++++ The records ++++

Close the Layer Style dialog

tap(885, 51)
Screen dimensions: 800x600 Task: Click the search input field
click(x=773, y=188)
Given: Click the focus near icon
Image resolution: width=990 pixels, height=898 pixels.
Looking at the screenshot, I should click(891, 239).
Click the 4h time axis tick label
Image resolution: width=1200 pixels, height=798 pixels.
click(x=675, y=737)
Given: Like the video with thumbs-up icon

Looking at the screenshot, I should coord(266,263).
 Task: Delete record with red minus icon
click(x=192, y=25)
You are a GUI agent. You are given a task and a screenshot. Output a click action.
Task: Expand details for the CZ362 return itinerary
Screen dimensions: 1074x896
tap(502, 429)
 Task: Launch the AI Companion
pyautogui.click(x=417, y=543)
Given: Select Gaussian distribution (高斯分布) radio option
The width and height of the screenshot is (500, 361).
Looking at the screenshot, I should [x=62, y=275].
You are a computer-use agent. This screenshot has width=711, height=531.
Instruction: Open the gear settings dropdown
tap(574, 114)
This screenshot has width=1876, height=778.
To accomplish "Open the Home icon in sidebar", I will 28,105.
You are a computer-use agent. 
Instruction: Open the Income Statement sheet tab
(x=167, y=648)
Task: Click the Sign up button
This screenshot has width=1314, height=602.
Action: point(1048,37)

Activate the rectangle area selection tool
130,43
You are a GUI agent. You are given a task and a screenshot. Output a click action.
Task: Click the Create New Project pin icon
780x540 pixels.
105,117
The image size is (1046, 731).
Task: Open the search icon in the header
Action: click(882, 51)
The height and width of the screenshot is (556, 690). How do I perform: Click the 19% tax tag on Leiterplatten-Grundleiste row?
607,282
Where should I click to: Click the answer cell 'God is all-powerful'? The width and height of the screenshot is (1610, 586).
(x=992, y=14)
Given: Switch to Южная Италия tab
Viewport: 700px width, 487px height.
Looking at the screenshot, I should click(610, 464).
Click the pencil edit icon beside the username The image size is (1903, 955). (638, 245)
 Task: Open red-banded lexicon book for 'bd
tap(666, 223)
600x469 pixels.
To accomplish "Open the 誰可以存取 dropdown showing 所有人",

++++

What you are asked to do: Every line of the data above that includes "accomplish" should be listed.

Response area:
To accomplish "Open the Home icon in sidebar", I will 28,105.
To accomplish "Open the 誰可以存取 dropdown showing 所有人",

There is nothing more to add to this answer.